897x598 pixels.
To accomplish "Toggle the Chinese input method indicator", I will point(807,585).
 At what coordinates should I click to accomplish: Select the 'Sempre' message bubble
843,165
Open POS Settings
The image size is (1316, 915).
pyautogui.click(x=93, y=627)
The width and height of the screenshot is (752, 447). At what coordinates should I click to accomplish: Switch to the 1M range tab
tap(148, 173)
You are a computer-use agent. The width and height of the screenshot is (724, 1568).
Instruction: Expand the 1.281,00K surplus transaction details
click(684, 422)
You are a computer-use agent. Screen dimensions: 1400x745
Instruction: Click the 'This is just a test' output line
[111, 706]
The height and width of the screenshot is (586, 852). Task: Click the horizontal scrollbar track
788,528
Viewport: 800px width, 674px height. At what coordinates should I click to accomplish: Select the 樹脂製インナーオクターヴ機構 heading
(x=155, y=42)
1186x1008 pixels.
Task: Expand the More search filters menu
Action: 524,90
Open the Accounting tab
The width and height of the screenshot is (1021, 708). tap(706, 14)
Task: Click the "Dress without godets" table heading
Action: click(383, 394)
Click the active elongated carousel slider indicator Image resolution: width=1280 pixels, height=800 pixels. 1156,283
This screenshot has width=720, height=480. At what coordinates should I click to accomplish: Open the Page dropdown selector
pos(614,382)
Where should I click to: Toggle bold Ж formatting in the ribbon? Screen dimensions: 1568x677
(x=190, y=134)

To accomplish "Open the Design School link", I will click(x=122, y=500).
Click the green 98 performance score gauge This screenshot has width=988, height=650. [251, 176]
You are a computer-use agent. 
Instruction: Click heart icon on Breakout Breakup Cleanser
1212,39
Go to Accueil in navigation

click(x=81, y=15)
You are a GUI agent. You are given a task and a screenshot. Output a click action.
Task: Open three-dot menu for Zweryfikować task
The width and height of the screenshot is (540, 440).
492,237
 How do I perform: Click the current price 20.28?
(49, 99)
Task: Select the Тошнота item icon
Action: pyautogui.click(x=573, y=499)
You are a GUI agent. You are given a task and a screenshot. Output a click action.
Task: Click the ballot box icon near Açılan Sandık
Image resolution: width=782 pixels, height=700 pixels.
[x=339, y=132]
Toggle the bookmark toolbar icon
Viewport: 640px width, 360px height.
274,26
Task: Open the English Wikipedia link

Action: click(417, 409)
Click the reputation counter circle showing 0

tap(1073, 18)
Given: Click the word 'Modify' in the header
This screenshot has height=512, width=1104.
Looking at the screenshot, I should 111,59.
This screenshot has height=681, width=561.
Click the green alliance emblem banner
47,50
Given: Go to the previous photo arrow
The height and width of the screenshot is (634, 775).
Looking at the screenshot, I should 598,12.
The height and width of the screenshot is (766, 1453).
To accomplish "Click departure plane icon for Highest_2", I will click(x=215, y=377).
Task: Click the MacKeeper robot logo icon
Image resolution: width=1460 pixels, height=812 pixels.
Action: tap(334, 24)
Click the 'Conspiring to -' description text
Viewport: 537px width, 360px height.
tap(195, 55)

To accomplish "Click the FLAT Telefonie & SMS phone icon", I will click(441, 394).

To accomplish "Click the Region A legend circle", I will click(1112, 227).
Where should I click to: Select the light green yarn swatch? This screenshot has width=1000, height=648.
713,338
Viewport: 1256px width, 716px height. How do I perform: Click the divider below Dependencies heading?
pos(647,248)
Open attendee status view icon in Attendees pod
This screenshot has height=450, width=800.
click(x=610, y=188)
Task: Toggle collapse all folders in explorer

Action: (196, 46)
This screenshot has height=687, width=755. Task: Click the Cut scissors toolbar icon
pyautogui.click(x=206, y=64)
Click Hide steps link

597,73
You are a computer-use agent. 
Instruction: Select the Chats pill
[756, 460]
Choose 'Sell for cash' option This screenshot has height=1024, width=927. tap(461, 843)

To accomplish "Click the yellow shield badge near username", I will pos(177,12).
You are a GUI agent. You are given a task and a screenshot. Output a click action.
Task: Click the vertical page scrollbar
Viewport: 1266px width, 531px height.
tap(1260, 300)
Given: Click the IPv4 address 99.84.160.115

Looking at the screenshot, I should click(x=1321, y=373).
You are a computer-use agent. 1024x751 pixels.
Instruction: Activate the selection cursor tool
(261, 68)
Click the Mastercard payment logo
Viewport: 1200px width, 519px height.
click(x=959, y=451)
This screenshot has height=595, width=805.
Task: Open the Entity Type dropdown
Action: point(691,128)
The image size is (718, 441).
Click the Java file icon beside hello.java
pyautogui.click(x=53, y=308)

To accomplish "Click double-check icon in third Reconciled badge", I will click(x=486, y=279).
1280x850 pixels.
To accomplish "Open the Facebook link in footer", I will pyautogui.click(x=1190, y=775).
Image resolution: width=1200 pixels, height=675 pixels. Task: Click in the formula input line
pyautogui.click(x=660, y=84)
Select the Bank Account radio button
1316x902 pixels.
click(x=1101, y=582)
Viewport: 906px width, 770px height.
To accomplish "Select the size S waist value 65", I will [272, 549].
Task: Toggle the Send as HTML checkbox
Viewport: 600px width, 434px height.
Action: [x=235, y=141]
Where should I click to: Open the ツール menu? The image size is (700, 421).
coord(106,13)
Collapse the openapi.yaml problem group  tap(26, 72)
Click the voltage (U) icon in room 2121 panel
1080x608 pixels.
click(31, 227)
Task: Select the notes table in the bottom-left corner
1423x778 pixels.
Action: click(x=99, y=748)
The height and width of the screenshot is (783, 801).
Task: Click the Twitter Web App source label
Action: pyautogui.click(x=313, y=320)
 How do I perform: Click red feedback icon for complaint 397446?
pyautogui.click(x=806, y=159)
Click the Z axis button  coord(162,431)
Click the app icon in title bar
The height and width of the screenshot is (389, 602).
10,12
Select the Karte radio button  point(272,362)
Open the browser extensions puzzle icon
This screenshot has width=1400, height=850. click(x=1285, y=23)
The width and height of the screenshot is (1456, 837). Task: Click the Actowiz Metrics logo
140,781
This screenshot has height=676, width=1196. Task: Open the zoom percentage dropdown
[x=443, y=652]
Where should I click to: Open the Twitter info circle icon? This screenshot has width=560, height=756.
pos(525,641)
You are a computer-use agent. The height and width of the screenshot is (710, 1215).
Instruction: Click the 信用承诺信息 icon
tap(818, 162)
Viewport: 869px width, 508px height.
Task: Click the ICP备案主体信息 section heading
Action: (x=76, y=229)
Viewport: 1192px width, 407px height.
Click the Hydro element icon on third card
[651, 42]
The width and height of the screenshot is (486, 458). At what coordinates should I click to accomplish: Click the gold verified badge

..........

__Instructions to follow__:
Give a word-for-word copy of the records.

__Reply__:
897x598 pixels.
To accomplish "Toggle the Chinese input method indicator", I will point(807,585).
 At what coordinates should I click to accomplish: Select the 'Sempre' message bubble
843,165
Open POS Settings
The image size is (1316, 915).
pyautogui.click(x=93, y=627)
The width and height of the screenshot is (752, 447). At what coordinates should I click to accomplish: Switch to the 1M range tab
tap(148, 173)
You are a computer-use agent. The width and height of the screenshot is (724, 1568).
Instruction: Expand the 1.281,00K surplus transaction details
click(684, 422)
You are a computer-use agent. Screen dimensions: 1400x745
Instruction: Click the 'This is just a test' output line
[111, 706]
The height and width of the screenshot is (586, 852). Task: Click the horizontal scrollbar track
788,528
Viewport: 800px width, 674px height. At what coordinates should I click to accomplish: Select the 樹脂製インナーオクターヴ機構 heading
(x=155, y=42)
1186x1008 pixels.
Task: Expand the More search filters menu
Action: 524,90
Open the Accounting tab
The width and height of the screenshot is (1021, 708). tap(706, 14)
Task: Click the "Dress without godets" table heading
Action: click(383, 394)
Click the active elongated carousel slider indicator Image resolution: width=1280 pixels, height=800 pixels. 1156,283
This screenshot has width=720, height=480. At what coordinates should I click to accomplish: Open the Page dropdown selector
pos(614,382)
Where should I click to: Toggle bold Ж formatting in the ribbon? Screen dimensions: 1568x677
(x=190, y=134)

To accomplish "Open the Design School link", I will click(x=122, y=500).
Click the green 98 performance score gauge This screenshot has width=988, height=650. [251, 176]
You are a computer-use agent. 
Instruction: Click heart icon on Breakout Breakup Cleanser
1212,39
Go to Accueil in navigation

click(x=81, y=15)
You are a GUI agent. You are given a task and a screenshot. Output a click action.
Task: Open three-dot menu for Zweryfikować task
The width and height of the screenshot is (540, 440).
492,237
 How do I perform: Click the current price 20.28?
(49, 99)
Task: Select the Тошнота item icon
Action: pyautogui.click(x=573, y=499)
You are a GUI agent. You are given a task and a screenshot. Output a click action.
Task: Click the ballot box icon near Açılan Sandık
Image resolution: width=782 pixels, height=700 pixels.
[x=339, y=132]
Toggle the bookmark toolbar icon
Viewport: 640px width, 360px height.
274,26
Task: Open the English Wikipedia link

Action: click(417, 409)
Click the reputation counter circle showing 0

tap(1073, 18)
Given: Click the word 'Modify' in the header
This screenshot has height=512, width=1104.
Looking at the screenshot, I should 111,59.
This screenshot has height=681, width=561.
Click the green alliance emblem banner
47,50
Given: Go to the previous photo arrow
The height and width of the screenshot is (634, 775).
Looking at the screenshot, I should 598,12.
The height and width of the screenshot is (766, 1453).
To accomplish "Click departure plane icon for Highest_2", I will click(x=215, y=377).
Task: Click the MacKeeper robot logo icon
Image resolution: width=1460 pixels, height=812 pixels.
Action: tap(334, 24)
Click the 'Conspiring to -' description text
Viewport: 537px width, 360px height.
tap(195, 55)

To accomplish "Click the FLAT Telefonie & SMS phone icon", I will click(441, 394).

To accomplish "Click the Region A legend circle", I will click(1112, 227).
Where should I click to: Select the light green yarn swatch? This screenshot has width=1000, height=648.
713,338
Viewport: 1256px width, 716px height. How do I perform: Click the divider below Dependencies heading?
pos(647,248)
Open attendee status view icon in Attendees pod
This screenshot has height=450, width=800.
click(x=610, y=188)
Task: Toggle collapse all folders in explorer

Action: (196, 46)
This screenshot has height=687, width=755. Task: Click the Cut scissors toolbar icon
pyautogui.click(x=206, y=64)
Click Hide steps link

597,73
You are a computer-use agent. 
Instruction: Select the Chats pill
[756, 460]
Choose 'Sell for cash' option This screenshot has height=1024, width=927. tap(461, 843)

To accomplish "Click the yellow shield badge near username", I will pos(177,12).
You are a GUI agent. You are given a task and a screenshot. Output a click action.
Task: Click the vertical page scrollbar
Viewport: 1266px width, 531px height.
tap(1260, 300)
Given: Click the IPv4 address 99.84.160.115

Looking at the screenshot, I should click(x=1321, y=373).
You are a computer-use agent. 1024x751 pixels.
Instruction: Activate the selection cursor tool
(261, 68)
Click the Mastercard payment logo
Viewport: 1200px width, 519px height.
click(x=959, y=451)
This screenshot has height=595, width=805.
Task: Open the Entity Type dropdown
Action: point(691,128)
The image size is (718, 441).
Click the Java file icon beside hello.java
pyautogui.click(x=53, y=308)

To accomplish "Click double-check icon in third Reconciled badge", I will click(x=486, y=279).
1280x850 pixels.
To accomplish "Open the Facebook link in footer", I will pyautogui.click(x=1190, y=775).
Image resolution: width=1200 pixels, height=675 pixels. Task: Click in the formula input line
pyautogui.click(x=660, y=84)
Select the Bank Account radio button
1316x902 pixels.
click(x=1101, y=582)
Viewport: 906px width, 770px height.
To accomplish "Select the size S waist value 65", I will [272, 549].
Task: Toggle the Send as HTML checkbox
Viewport: 600px width, 434px height.
Action: [x=235, y=141]
Where should I click to: Open the ツール menu? The image size is (700, 421).
coord(106,13)
Collapse the openapi.yaml problem group  tap(26, 72)
Click the voltage (U) icon in room 2121 panel
1080x608 pixels.
click(31, 227)
Task: Select the notes table in the bottom-left corner
1423x778 pixels.
Action: click(x=99, y=748)
The height and width of the screenshot is (783, 801).
Task: Click the Twitter Web App source label
Action: pyautogui.click(x=313, y=320)
 How do I perform: Click red feedback icon for complaint 397446?
pyautogui.click(x=806, y=159)
Click the Z axis button  coord(162,431)
Click the app icon in title bar
The height and width of the screenshot is (389, 602).
10,12
Select the Karte radio button  point(272,362)
Open the browser extensions puzzle icon
This screenshot has width=1400, height=850. click(x=1285, y=23)
The width and height of the screenshot is (1456, 837). Task: Click the Actowiz Metrics logo
140,781
This screenshot has height=676, width=1196. Task: Open the zoom percentage dropdown
[x=443, y=652]
Where should I click to: Open the Twitter info circle icon? This screenshot has width=560, height=756.
pos(525,641)
You are a computer-use agent. The height and width of the screenshot is (710, 1215).
Instruction: Click the 信用承诺信息 icon
tap(818, 162)
Viewport: 869px width, 508px height.
Task: Click the ICP备案主体信息 section heading
Action: (x=76, y=229)
Viewport: 1192px width, 407px height.
Click the Hydro element icon on third card
[651, 42]
The width and height of the screenshot is (486, 458). At what coordinates should I click to accomplish: Click the gold verified badge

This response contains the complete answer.